What else is Iran hiding?
By Ali Alfoneh and Reuel Marc Gerecht
[WashingtonPost] The unfinished North Korean-designed reactor that was destroyed by Israeli planes on Sept. 6, 2007, at Deir al-Zour in Syria was in all likelihood an Iranian project, perhaps one meant to serve as a backup site for Iran’s own nuclear plants. We draw this conclusion because of the timing and the close connection between the two regimes: Deir al-Zour was started around the time Iran’s nuclear facilities were disclosed by an Iranian opposition group in 2002, and the relationship between Shiite-ruled Syria and Shiite Iran has been exceptionally tight since Bashar al-Assad came to power in 2000. We also know — because Ali Akbar Hashemi Rafsanjani, the former Iranian president and majordomo of the political clergy, proudly tells us in his multivolume autobiography — that sensitive Iranian-North Korean military cooperation began in 1989. Rafsanjani’s commentary leaves little doubt that the Iranian-North Korean nexus revolved around two items: ballistic missiles and nuclear-weapons technology.

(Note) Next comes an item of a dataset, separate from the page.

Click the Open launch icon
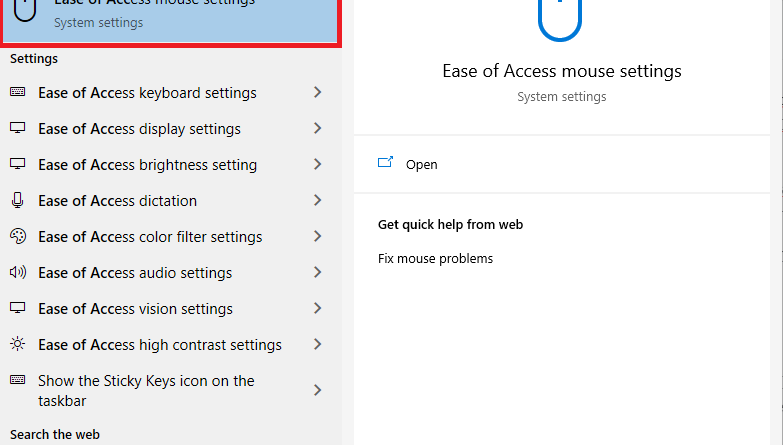 385,162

In his memoirs, the bulk of which is composed of journal entries, Rafsanjani openly discusses Iran’s arms and missile procurement from North Korea. However, from 1989 forward, his entries on Pyongyang become more opaque — a change, we believe, indicating emerging nuclear cooperation. By 1991, Rafsanjani discusses “special and sensitive issues” related to North Korea in entries that are notably different from his candid commentary on tactical ballistic missiles. Rafsanjani mentions summoning Majid Abbaspour, who was the president’s technical adviser on “chemical, biological, radiological, and nuclear industries,” into the discussions. Rafsanjani expresses his interest in importing a “special commodity” from the North Koreans in return for oil shipments to Pyongyang. He insists that Iran gain unspecified “technical know-how.”